> [Work item]: Return only the lines from the one that contains "This screenshot has width=1378, height=698." through the last line of the records below, exactly as they stand. Pictures are not part of the copy.
• • • • •
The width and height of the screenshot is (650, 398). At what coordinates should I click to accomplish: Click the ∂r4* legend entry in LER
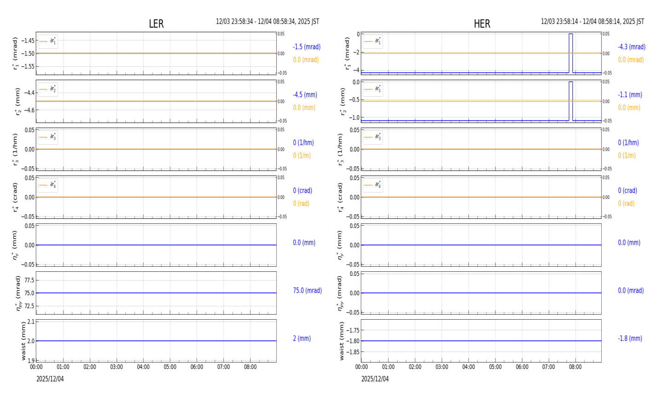(x=48, y=185)
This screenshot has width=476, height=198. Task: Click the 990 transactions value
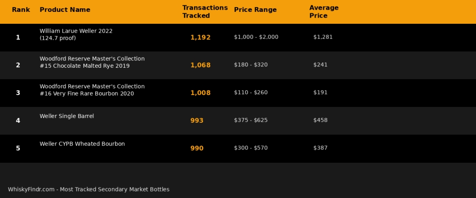pos(197,148)
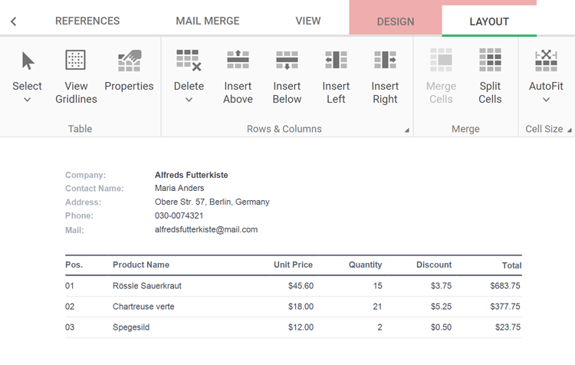
Task: Toggle View Gridlines in the Table group
Action: point(76,77)
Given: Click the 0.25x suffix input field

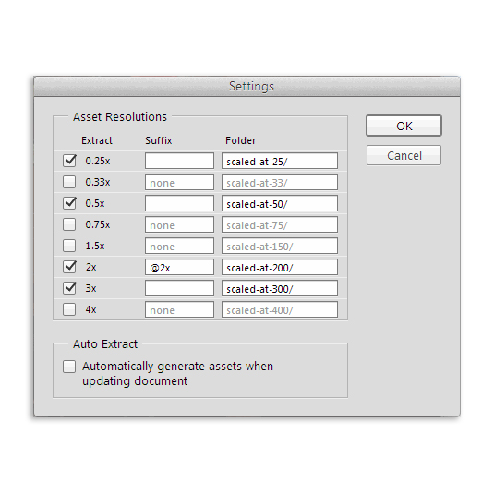Looking at the screenshot, I should (x=179, y=161).
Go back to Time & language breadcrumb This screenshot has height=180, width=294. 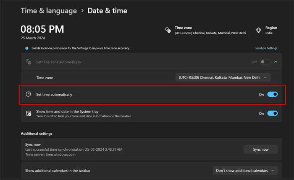pyautogui.click(x=49, y=10)
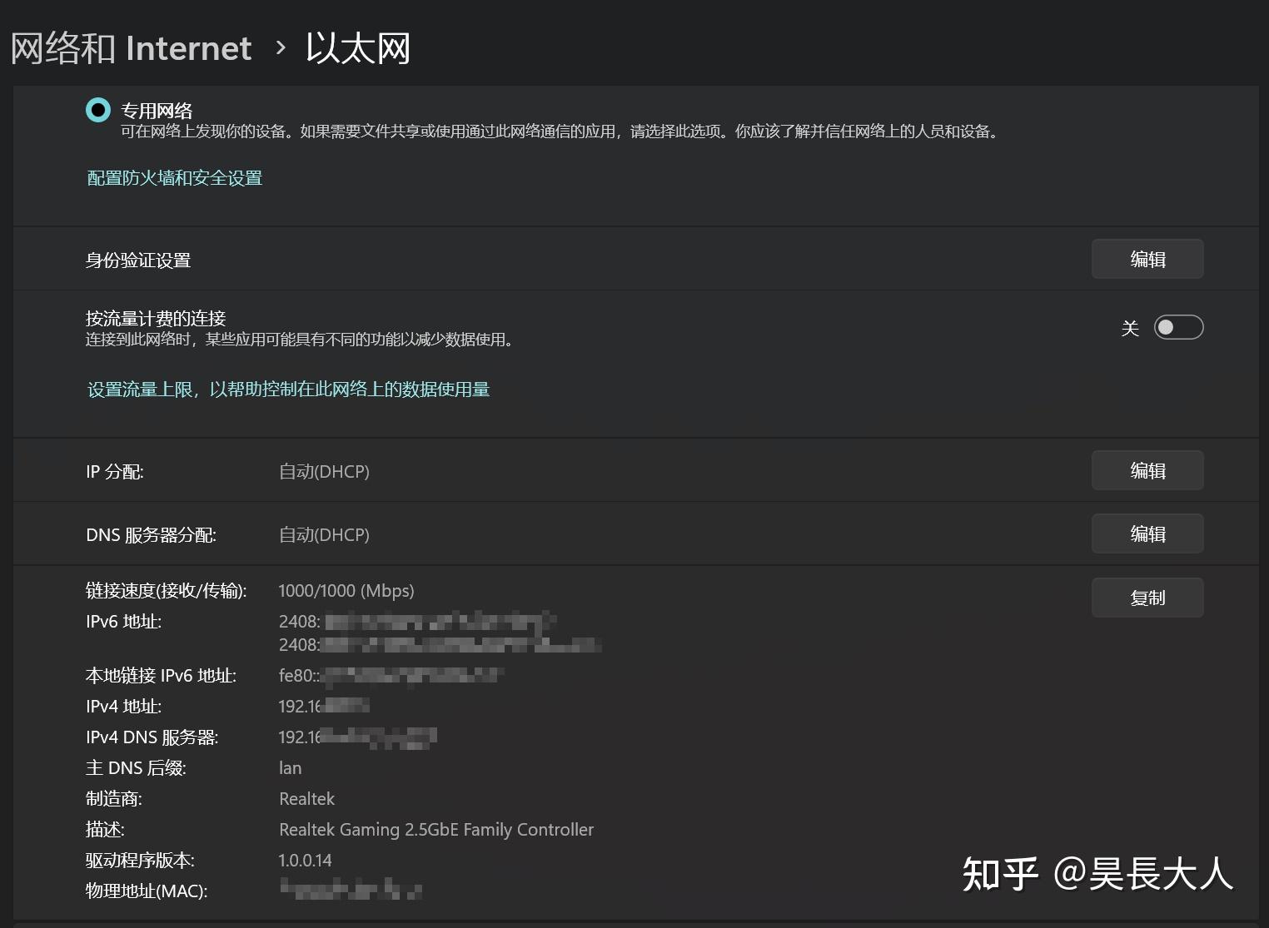Click the 以太网 breadcrumb title
Image resolution: width=1269 pixels, height=928 pixels.
[x=357, y=48]
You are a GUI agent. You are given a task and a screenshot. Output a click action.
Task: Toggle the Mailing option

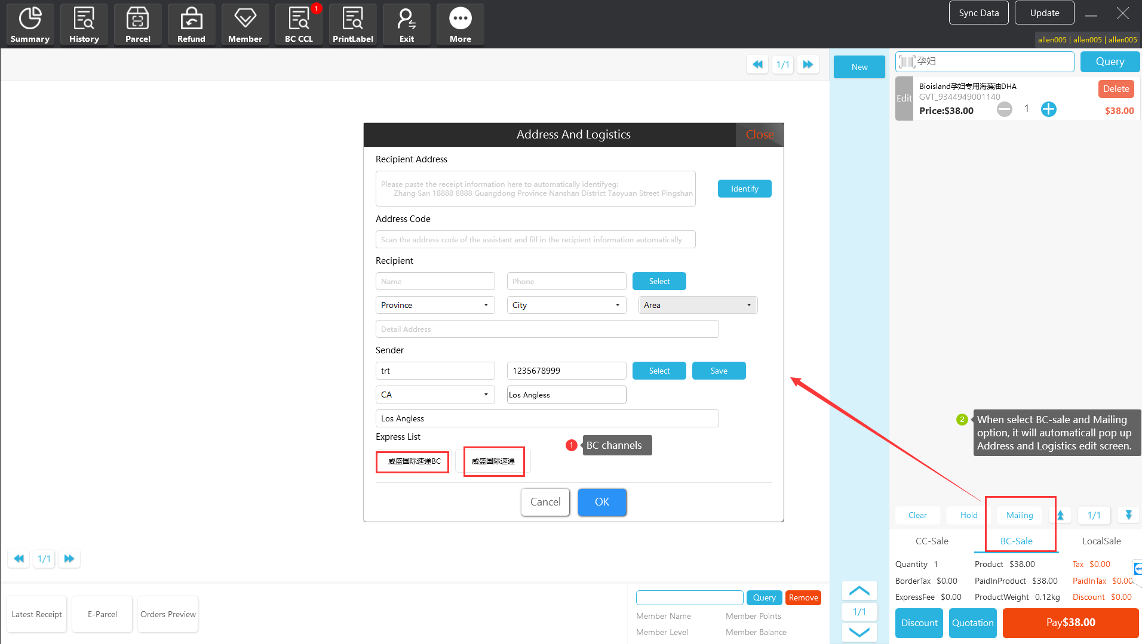[1019, 515]
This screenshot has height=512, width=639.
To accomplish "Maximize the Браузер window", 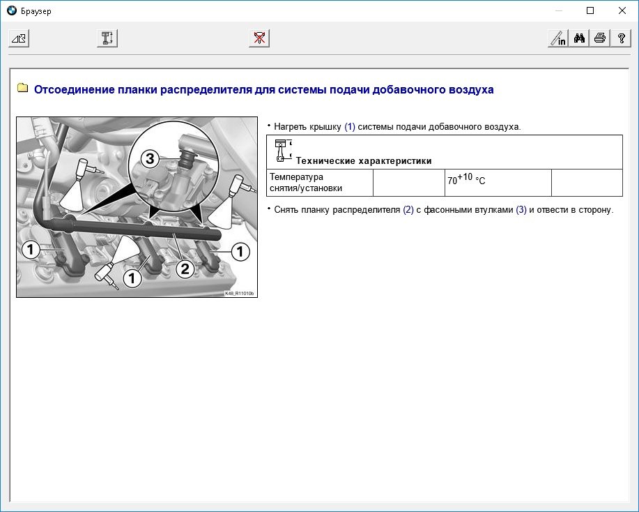I will click(x=590, y=11).
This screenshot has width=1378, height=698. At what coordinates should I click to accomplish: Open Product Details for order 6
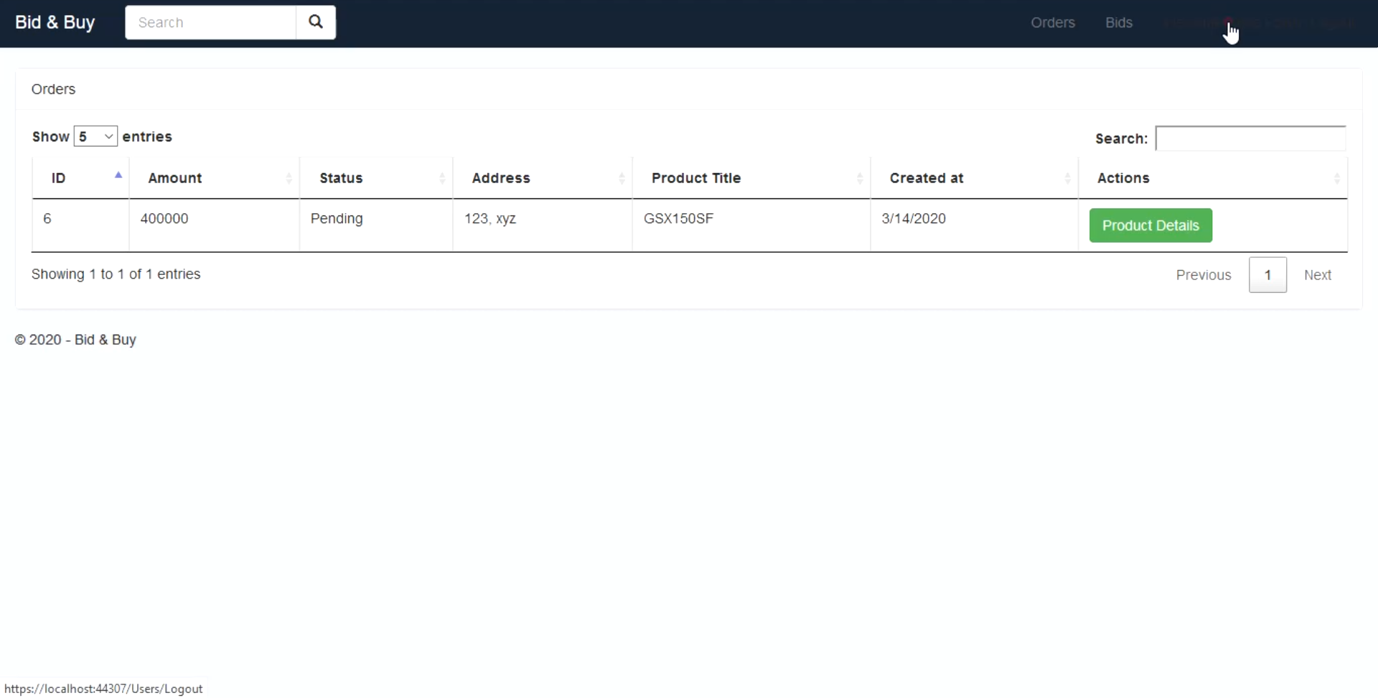1150,225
• • • • •
> [Response area]:
This screenshot has width=1378, height=698. At what coordinates should I click to accomplish: Open Product Details for order 6
1150,225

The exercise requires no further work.